Isn't that just a try-out?

#### Opalg

##### MHB Oldtimer
Staff member
$2k(4k-1)(8k^2-4k+1)=(8k^2-2k)(8k^2-4k+1)$

$\text{if} \,\, 8k^2-4k+1 < 8k^2-2k , \,\text{then}\, k>\dfrac {1}{2}$

let :

$x=8k^2-4k+1 , \, x+1=8k^2-2k$

we have :

$8k^2-4k+2=8k^2-2k$

$\therefore k=1 , \, \, x=5$
What this shows is that if the integer $N(k) \overset{\text{def}}{=} 64k^4 - 48k^3 + 16k^2 -2k$ is factorised as the product of the two factors $8k^2-2k$ and $8k^2-4k+1$, then the only way for those factors to differ by $1$ is if $k=1$. That still leaves open the possibility that $N(k)$ could be factorised in some different way as the product of two integers differing by $1$. So I agree with ILikeSerena that the above argument does not rule out the possibility of other solutions (though admittedly it seems unlikely that there are any).

#### Klaas van Aarsen

##### MHB Seeker
Staff member
So I agree with ILikeSerena that the above argument does not rule out the possibility of other solutions (though admittedly it seems unlikely that there are any).
I checked up to k=100000 with N(100000) = 6399952000159999800000.
No other solutions though.

#### Albert

##### Well-known member
as you said my RHS can be factorized as :
$2k(4k-1)(8k^2-4k+1)=(8k^2-2k)(8k^2-4k+1)=(x+1)x$

one of the two factors (the smaller one ) must =x
and the other factor (bigger) must =x+1 (they are two consecutive positive integers)
and we can judge :
$8k^2-4k+1 (smaller)<8k^2-2k (bigger)$
so we set $x=8k^2-4k+1$

#### Klaas van Aarsen

##### MHB Seeker
Staff member
as you said my RHS can be factorized as :
$2k(4k-1)(8k^2-4k+1)=(8k^2-2k)(8k^2-4k+1)=(x+1)x$

one of the two factors (the smaller one ) must =x
and the other factor (bigger) must =x+1 (they are two consecutive positive integers)
and we can judge :
$8k^2-4k+1 (smaller)<8k^2-2k (bigger)$
so we set $x=8k^2-4k+1$
That would only hold if one of those factors is a prime number.
In general neither is.

#### Opalg

##### MHB Oldtimer
Staff member
as you said my RHS can be factorized as :
$2k(4k-1)(8k^2-4k+1)=(8k^2-2k)(8k^2-4k+1)=(x+1)x$

one of the two factors (the smaller one ) must =x
and the other factor (bigger) must =x+1 (they are two consecutive positive integers)
and we can judge :
$8k^2-4k+1 (smaller)<8k^2-2k (bigger)$
so we set $x=8k^2-4k+1$
I think that you are confusing algebraic factorisation with arithmetic factorisation.
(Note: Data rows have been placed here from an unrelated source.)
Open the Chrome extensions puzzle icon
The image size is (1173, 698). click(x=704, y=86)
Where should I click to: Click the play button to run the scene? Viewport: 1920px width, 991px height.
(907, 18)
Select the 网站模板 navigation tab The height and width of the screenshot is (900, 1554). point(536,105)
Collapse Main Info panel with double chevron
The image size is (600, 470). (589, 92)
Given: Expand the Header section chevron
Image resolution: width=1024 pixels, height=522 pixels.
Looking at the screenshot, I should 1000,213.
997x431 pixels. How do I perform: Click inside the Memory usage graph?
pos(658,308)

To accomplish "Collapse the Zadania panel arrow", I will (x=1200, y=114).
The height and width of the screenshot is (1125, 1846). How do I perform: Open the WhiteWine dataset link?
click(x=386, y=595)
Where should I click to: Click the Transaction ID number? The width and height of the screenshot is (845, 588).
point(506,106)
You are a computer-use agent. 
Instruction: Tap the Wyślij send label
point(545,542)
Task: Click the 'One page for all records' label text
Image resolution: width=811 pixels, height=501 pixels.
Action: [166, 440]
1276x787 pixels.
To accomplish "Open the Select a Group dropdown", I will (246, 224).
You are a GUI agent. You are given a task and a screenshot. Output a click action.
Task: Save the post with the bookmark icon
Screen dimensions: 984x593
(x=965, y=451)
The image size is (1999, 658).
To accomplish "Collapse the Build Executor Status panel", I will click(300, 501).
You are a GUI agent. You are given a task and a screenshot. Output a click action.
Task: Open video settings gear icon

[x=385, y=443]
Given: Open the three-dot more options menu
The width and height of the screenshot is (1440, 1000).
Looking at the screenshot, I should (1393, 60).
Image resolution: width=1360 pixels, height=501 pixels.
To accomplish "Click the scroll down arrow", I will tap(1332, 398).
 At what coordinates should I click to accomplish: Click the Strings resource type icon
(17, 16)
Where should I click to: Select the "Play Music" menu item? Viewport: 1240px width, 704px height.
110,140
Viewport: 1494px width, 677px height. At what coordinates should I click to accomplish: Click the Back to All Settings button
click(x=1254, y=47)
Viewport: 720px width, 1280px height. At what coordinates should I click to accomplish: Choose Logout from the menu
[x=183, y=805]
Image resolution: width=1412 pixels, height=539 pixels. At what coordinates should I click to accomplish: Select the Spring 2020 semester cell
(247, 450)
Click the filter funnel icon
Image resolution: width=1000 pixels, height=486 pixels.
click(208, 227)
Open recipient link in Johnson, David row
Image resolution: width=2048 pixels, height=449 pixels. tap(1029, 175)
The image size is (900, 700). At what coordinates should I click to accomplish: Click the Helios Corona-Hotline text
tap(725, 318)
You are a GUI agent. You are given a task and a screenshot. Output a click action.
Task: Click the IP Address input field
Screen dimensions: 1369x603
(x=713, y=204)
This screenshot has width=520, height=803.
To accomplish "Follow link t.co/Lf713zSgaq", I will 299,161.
To take a simple example, if $f(x) = x^2+6x+5$ then $f(x)$ has only one algebraic factorisation, namely $f(x) = (x+1)(x+5)$. If you put $x=1$, then $f(1) = 12$ and the two factors $x+1$ and $x+5$ give you the factorisation $f(1) = 2\times 6$. But if you consider it arithmetically, as a number, then $12$ has other factorisations, such as $12 = 3\times 4$, which are not apparent from the algebraic factorisation of $f(x)$.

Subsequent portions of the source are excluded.